RECORDS FOR THIS EXERCISE
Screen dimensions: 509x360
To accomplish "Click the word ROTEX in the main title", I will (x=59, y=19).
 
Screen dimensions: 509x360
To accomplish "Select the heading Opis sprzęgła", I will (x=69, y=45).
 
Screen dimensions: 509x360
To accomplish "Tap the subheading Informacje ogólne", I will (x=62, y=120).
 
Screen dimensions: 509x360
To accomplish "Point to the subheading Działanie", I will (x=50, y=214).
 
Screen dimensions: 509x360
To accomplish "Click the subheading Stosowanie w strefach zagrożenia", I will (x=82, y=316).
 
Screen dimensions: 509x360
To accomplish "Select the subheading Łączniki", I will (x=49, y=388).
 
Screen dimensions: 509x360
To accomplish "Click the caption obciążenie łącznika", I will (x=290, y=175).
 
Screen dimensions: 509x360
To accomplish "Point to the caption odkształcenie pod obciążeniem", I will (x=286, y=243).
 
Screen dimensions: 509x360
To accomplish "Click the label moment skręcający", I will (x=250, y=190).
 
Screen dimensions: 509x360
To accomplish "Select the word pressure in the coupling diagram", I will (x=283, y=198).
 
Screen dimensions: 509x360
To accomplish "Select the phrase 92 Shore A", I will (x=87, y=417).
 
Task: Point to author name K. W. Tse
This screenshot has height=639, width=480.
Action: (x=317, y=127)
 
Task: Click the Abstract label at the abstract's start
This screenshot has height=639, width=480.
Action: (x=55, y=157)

...

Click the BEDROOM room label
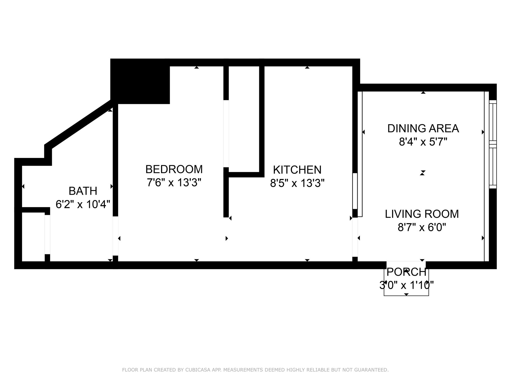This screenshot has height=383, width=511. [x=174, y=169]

DIRECTION
Put the lines from the one containing "Click the BEDROOM room label" through the one containing "This screenshot has height=383, width=511." into a Markdown table with the columns n and Line, numbering each row and skipping blank lines. Leave the pictures out of the table.

EXERCISE RESPONSE
| n | Line |
|---|---|
| 1 | Click the BEDROOM room label |
| 2 | This screenshot has height=383, width=511. [x=174, y=169] |